Zulip Chat Archive
Stream: general
Topic: Large array/bytearray
Carbon (Nov 06 2024 at 19:27):
I tried to replicate a python test case where one has to instantiate a large array:
# snip
h.update(b"\x00" * 1)
h.update(b"\x00" * 4294967295)
print(h.hexdigest())
The following works, but it takes a very long time to instantiate b
using Lean 4.13.0. Is it normal and/or is there a better way to do it?
— snip
let a := ByteArray.mk $ mkArray 1 0
let b := ByteArray.mk $ mkArray 4294967295 0
let state := SHA3_224.mk |> (SHA3_224.update · a) |> (SHA3_224.update · b)
IO.println $ HexString.toHexString $ SHA3_224.final state
Niels Voss (Nov 06 2024 at 22:13):
I've not used ByteArray
before, but is it possible python is compiling the bytes into a single 4GB object before timing it (possibly creating a massive .pyc file)? Also, maybe mkArray is taking up most of the time, and there might be a faster way to create it? This is just speculation though.
Carbon (Nov 07 2024 at 16:13):
Possible. I did not observe the creation of a .pyc file but python is incredibly faster for sure.

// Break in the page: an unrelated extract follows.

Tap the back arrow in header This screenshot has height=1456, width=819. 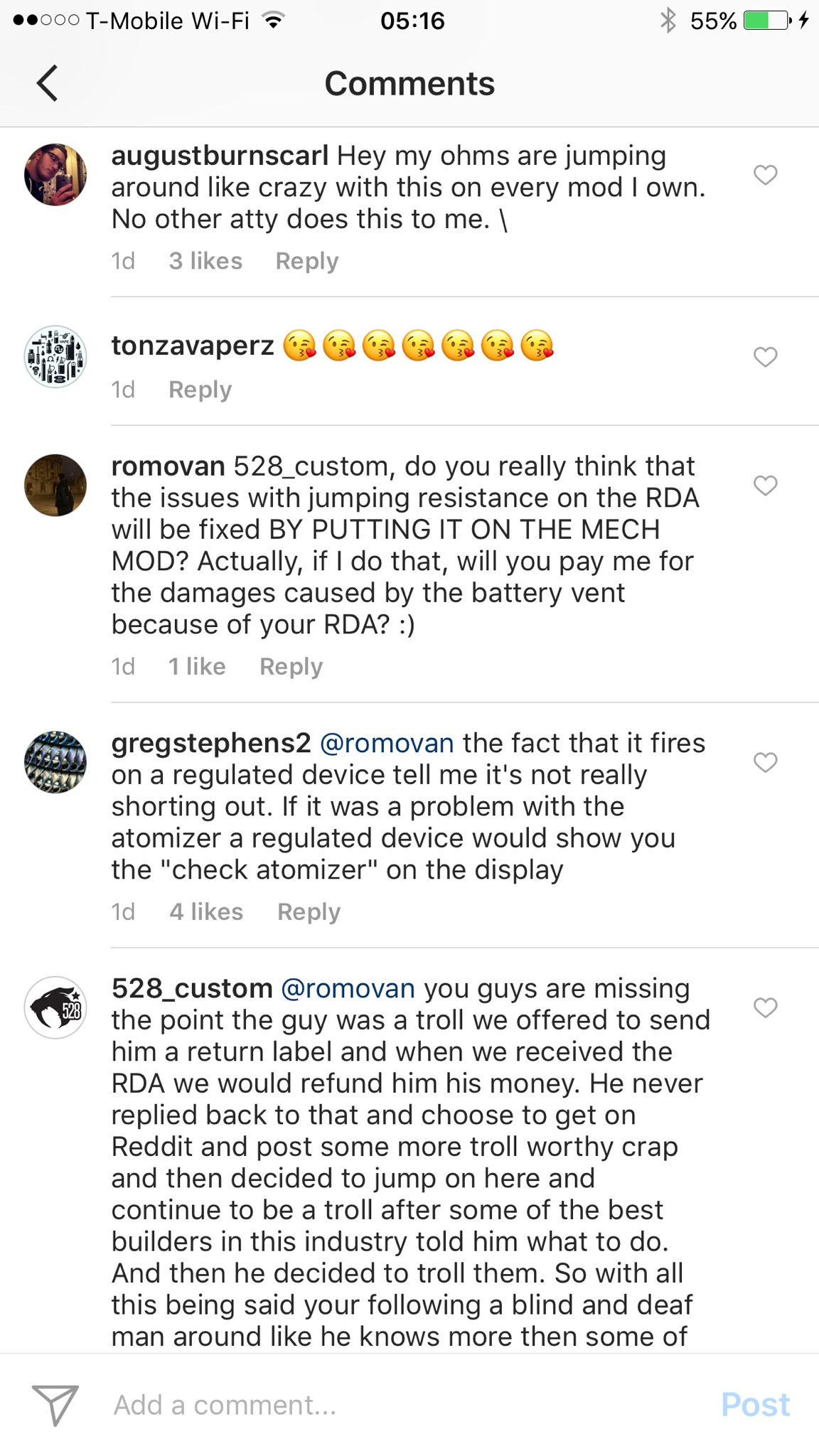point(47,83)
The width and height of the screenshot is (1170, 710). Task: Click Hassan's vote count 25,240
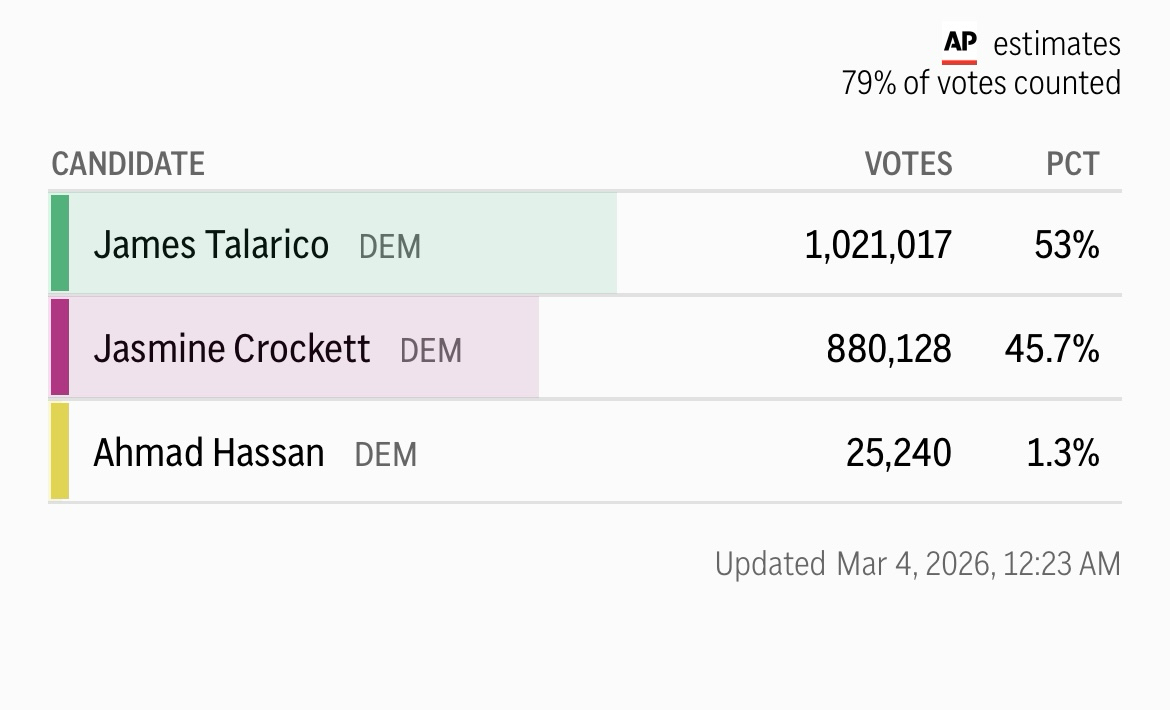pos(898,453)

Not a show-stopper for me for now, but I was wondering if there were better ways to do it.
Sebastian Ullrich (Nov 07 2024 at 16:31):
Using mkEmpty
with the correct capacity + push
is likely faster but really there should be a version of Array.mkArray
. Could you open an issue?
Carbon (Nov 07 2024 at 17:21):
Something like the code below? Still looks very slow. Happy to open an issue! Is the request specifically to make version of Array.mkArray
that is efficient for large arrays? As a side note, glancing at the process memory size, it gets much larger than the requested size in both implementations.
def fill := Id.run do
let mut x : Array UInt8 := Array.mkEmpty 4294967295
for _ in [:4294967295] do
x := x.push 0
x
Sebastian Ullrich (Nov 08 2024 at 10:08):
I meant using ByteArray.mkEmpty
. Which is still not very fast, but should be memory-efficient.